Second is the question of the group's religious characteristics. An individualist would say that the group's religious identity is simply the sum of the religious characteristics of the individuals who compose it, and that there is normally a distribution of variants around each dimension or element of the religious identity. (In other words, the members of thexgroup are not homogeneous in their beliefs and behavior.)

Third, we could dwell quite a while on the problem of formulating a theory of the core content of the religion, including beliefs, norms, and practices. The differences mentioned above imply that formulation of "core" beliefs is likely to be deeply controversial--witness the violence connected with schisms within religious traditions.

Finally, we need to consider the concrete social institutions and organizations through which religious groups and movements do their work: promulgate their religious commitments and knowledge to the young and converts, mobilize the followers to collective action, and function as a community of belief and action.

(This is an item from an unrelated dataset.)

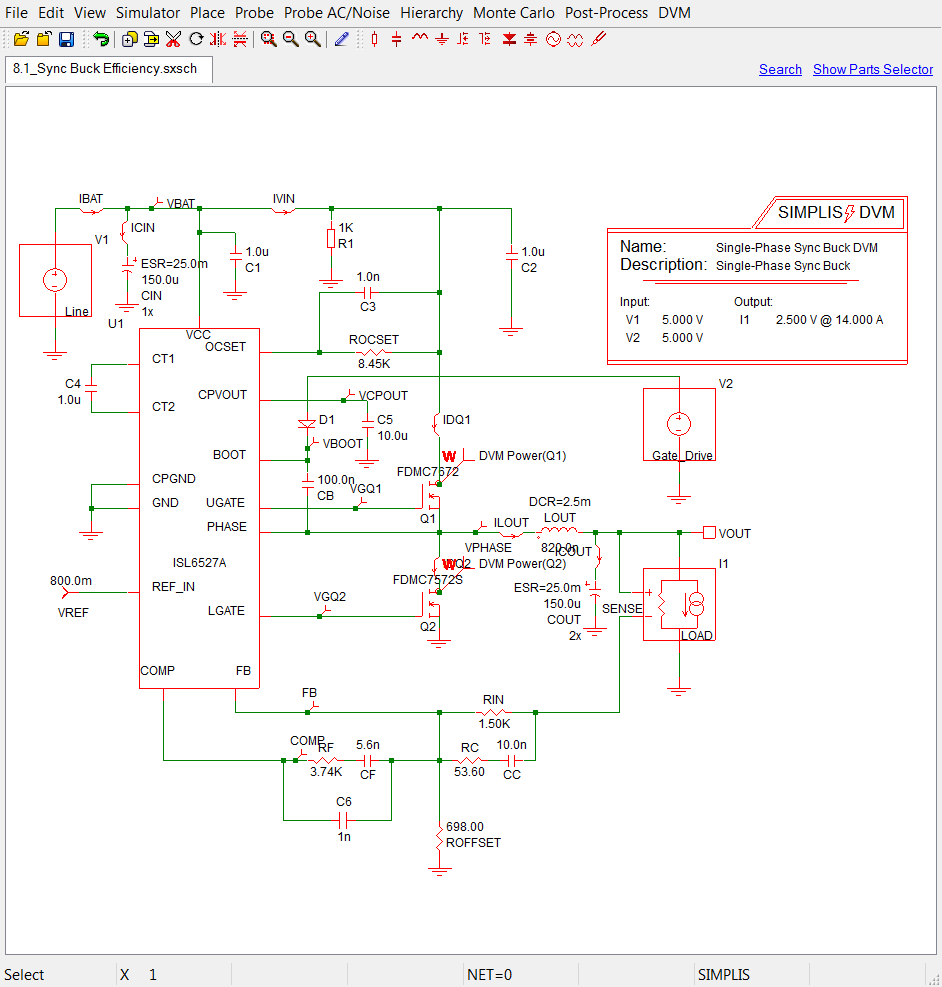Select the wire pencil tool
Viewport: 942px width, 987px height.
point(342,39)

Notice the variety of disciplines that are invoked here in this still-brief account of the social efficacy of religion: personality psychology, social psychology, interpretative anthropology, political science, social movements theory, sociology, and the humanistic disciplines of philosophy, criticism, and hermeneutics.

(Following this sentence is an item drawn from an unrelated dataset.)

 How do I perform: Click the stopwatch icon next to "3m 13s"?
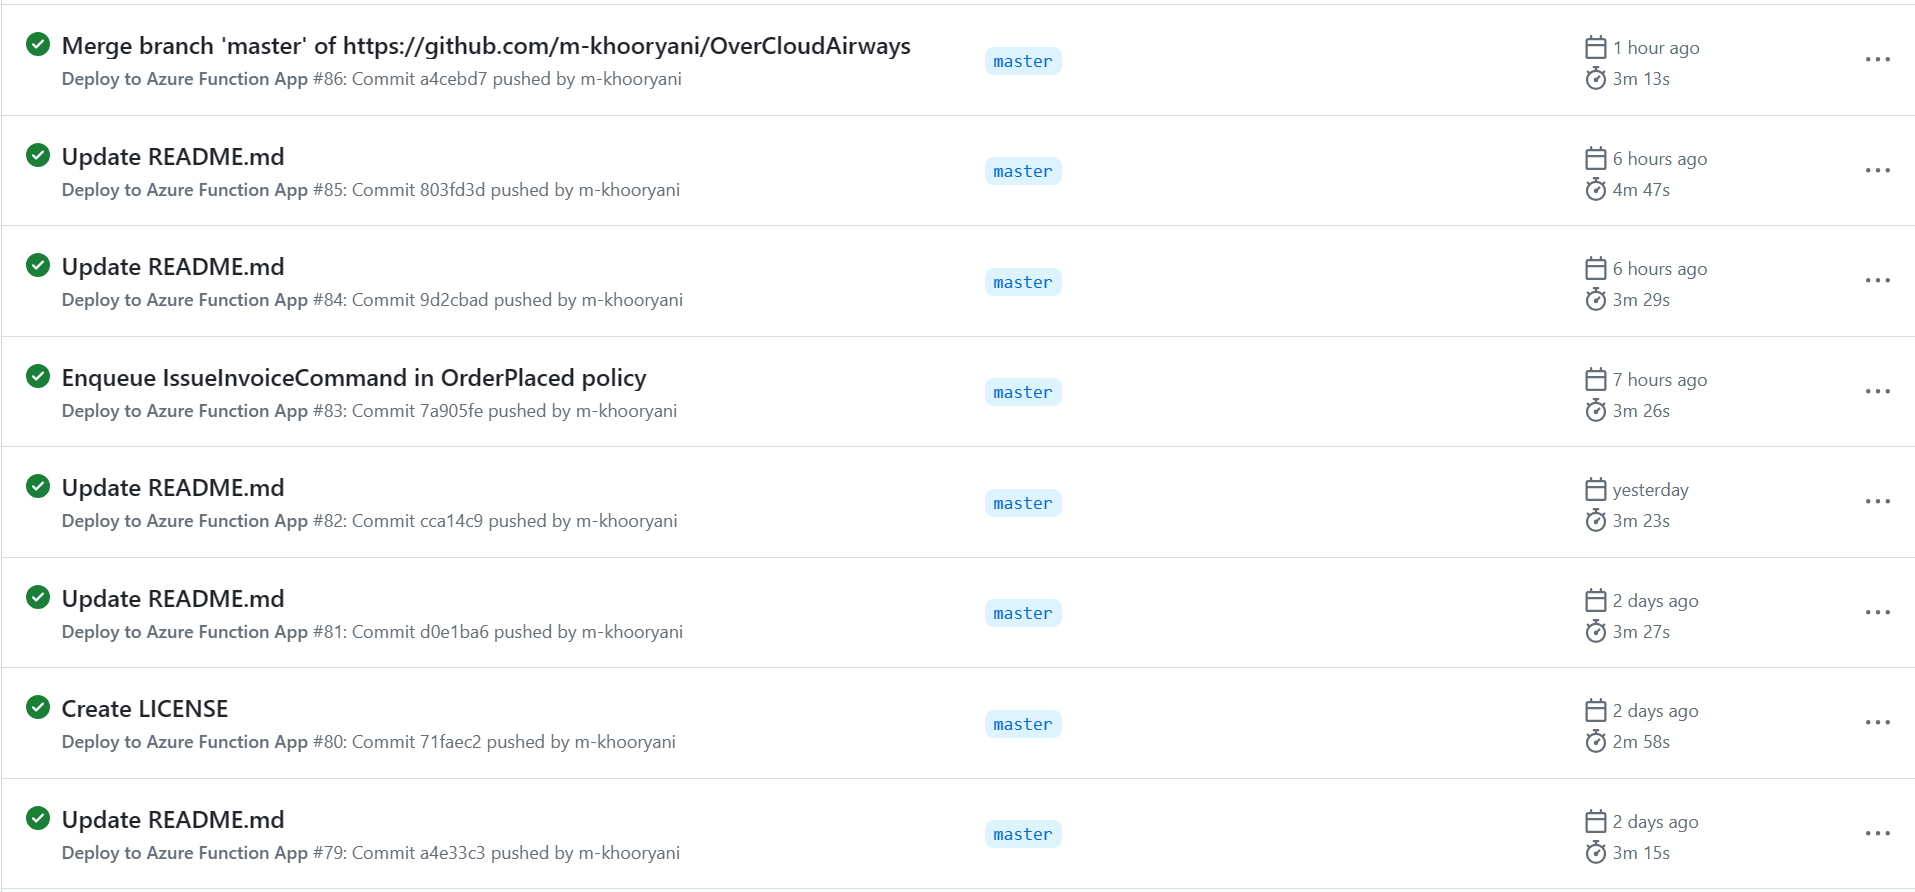tap(1596, 79)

We find, then, that religion is not one single thing, and it exercises causal powers in very diverse ways. "It" is many psychological, semiotic, organizational things, loosely held together by the idea of a group of co-believers. And causal-sociological stories pass through this station in many directions and on many levels. The causal efficacy of religion refers sometimes to the power that ideas and values have over individual believers. Sometimes it refers to the power a group of believers wields over other members of the group. And sometimes it refers to the power that religious organizations have over other persons through their sources of influence and threat -- a very secular exercise of power.

This comes down to several forms of efficacy -- the ability to
influence behavior through the grip of ideas, the ability to mobilize supporters, and the ability to marshall other more secular forms of power and influence.